--- Requirement ---
Scan the entries that follow for the word "below", then report every line in which it appears.

--- Saved data entries ---

--- START ---

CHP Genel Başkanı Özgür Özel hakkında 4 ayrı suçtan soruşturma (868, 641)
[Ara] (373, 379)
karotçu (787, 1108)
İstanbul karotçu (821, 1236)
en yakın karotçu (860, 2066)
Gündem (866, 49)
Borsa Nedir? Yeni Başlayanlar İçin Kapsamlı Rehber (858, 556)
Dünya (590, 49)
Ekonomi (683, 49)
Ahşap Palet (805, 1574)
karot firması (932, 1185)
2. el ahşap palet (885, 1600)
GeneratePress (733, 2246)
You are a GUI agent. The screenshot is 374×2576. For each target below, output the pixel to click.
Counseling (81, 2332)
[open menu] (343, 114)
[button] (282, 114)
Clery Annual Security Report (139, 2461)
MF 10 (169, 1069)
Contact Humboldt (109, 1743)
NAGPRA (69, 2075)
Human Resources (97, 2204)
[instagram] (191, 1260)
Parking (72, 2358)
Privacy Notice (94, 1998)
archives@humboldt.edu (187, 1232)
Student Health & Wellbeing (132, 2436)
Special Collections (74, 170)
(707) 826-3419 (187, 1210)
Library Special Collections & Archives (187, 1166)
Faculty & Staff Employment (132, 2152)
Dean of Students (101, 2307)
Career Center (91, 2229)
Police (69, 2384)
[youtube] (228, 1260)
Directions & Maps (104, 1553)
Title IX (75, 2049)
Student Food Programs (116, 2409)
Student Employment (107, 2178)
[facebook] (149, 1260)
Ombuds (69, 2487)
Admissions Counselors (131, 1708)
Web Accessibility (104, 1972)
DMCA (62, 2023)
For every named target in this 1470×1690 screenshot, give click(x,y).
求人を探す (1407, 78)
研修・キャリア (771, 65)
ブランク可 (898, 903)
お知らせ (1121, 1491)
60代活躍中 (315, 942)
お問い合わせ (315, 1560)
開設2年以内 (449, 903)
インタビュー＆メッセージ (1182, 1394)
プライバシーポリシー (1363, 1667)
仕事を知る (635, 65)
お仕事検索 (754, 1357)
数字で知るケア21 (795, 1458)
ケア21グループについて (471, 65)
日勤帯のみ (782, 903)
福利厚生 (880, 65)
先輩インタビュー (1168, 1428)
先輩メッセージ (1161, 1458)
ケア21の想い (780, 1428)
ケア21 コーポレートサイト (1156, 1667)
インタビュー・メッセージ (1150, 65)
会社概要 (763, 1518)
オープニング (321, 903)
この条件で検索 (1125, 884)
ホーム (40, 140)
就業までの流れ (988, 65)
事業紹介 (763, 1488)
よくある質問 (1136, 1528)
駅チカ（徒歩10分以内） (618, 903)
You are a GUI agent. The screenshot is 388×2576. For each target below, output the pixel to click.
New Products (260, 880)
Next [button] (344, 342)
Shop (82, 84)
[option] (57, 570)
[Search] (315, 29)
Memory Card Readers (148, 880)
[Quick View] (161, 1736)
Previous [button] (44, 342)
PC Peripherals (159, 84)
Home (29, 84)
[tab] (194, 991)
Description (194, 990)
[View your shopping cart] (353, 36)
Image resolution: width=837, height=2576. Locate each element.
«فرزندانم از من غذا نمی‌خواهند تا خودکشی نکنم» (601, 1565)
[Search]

--- END ---

--- Reply to the exercise ---
You are a GUI agent. The screenshot is 374×2576. For each target below, output the pixel to click.
You are a GUI agent. The screenshot is 388×2576. For each target below, output the pixel to click.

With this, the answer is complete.